🤖 AI Summary
AI/ML predictions are frequently misused as ground-truth observations in downstream statistical inference, inducing bias and erroneous conclusions. To address this, we propose a moment-based post-prediction calibration method: leveraging a small gold-standard sample, we model the error structure between predictions and true values—relaxing strong distributional assumptions on prediction errors—to achieve unbiased point estimation. We introduce an analytically tractable scaling factor that preserves prediction uncertainty while ensuring nominal confidence interval coverage. The method requires no iterative optimization or complex modeling, offering both computational efficiency and robustness. Extensive simulations demonstrate that our approach rigorously controls Type I error rates, substantially reduces estimation bias, and achieves confidence coverage close to the nominal level.
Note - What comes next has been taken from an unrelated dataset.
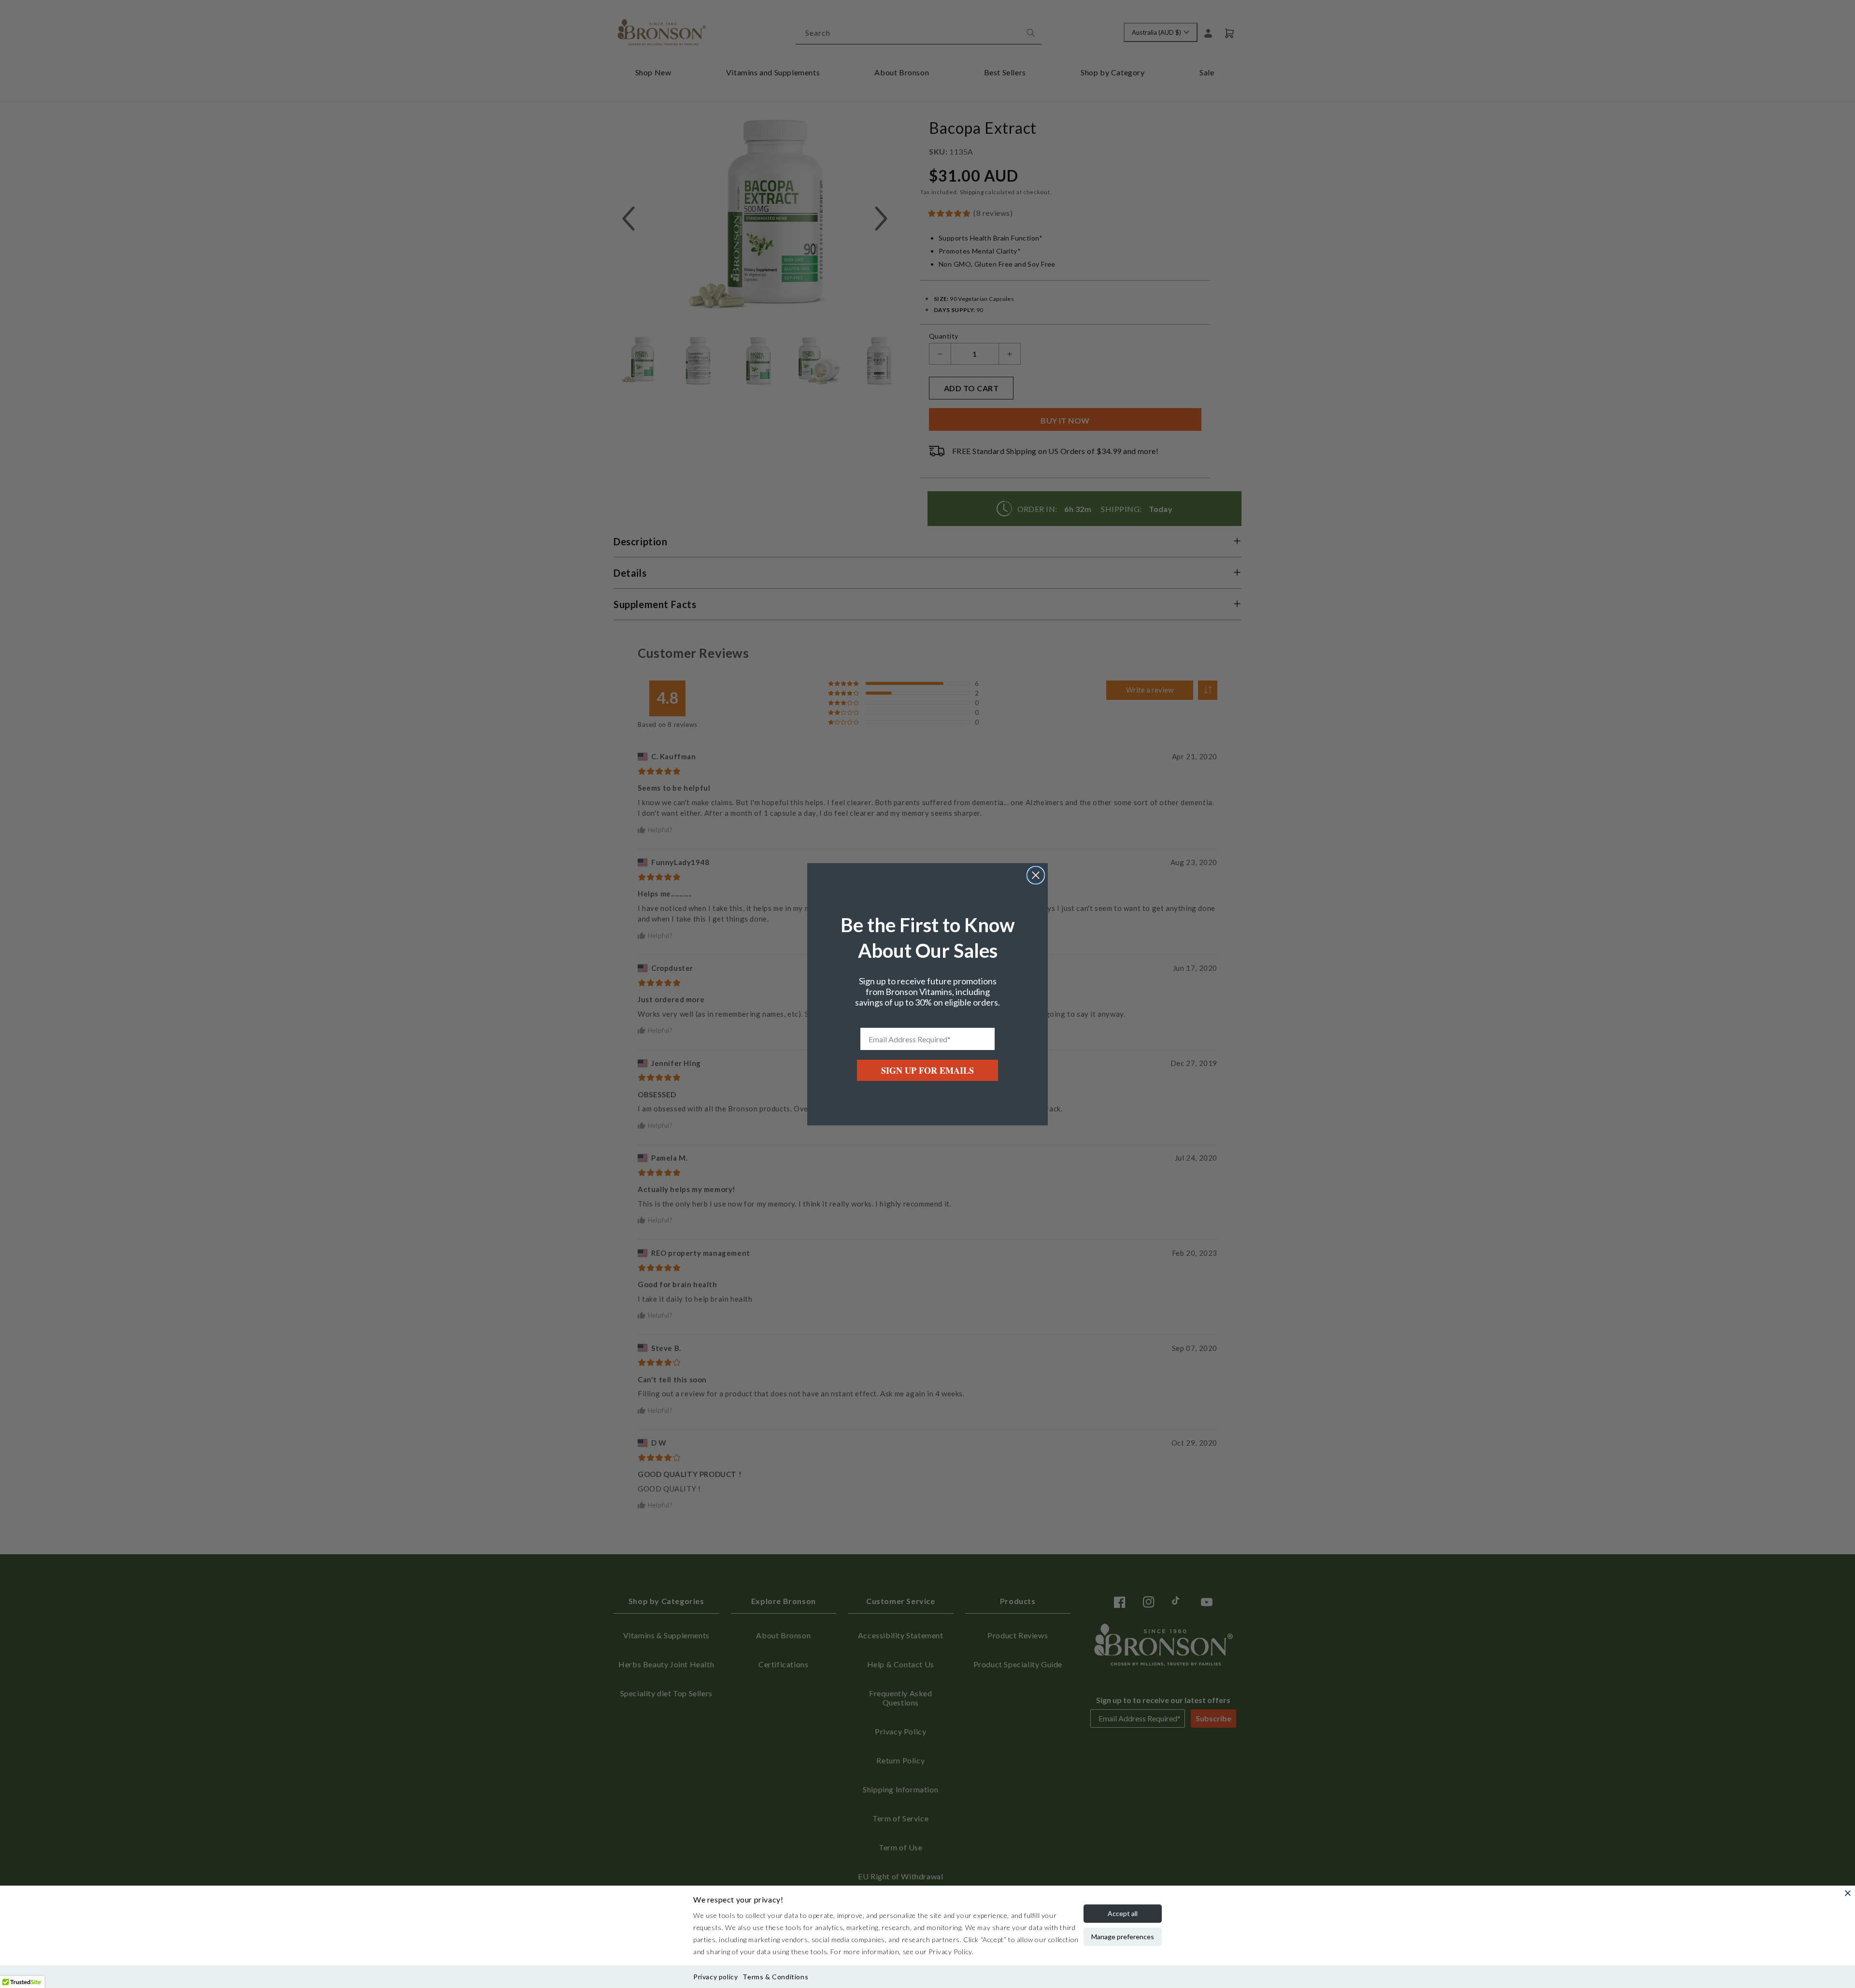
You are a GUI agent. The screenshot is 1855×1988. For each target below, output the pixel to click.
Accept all (1123, 1913)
This provides a reliable inferential framework for AI-augmented statistical analysis.
📝 Abstract
Artificial intelligence (AI) and machine learning (ML) are increasingly used to generate data for downstream analyses, yet naively treating these predictions as true observations can lead to biased results and incorrect inference. Wang et al. (2020) proposed a method, post-prediction inference, which calibrates inference by modeling the relationship between AI/ML-predicted and observed outcomes in a small, gold-standard sample. Since then, several methods have been developed for inference with predicted data. We revisit Wang et al. in light of these recent developments. We reflect on their assumptions and offer a simple extension of their method which relaxes these assumptions. Our extension (1) yields unbiased point estimates under standard conditions and (2) incorporates a simple scaling factor to preserve calibration variability. In extensive simulations, we show that our method maintains nominal Type I error rates, reduces bias, and achieves proper coverage.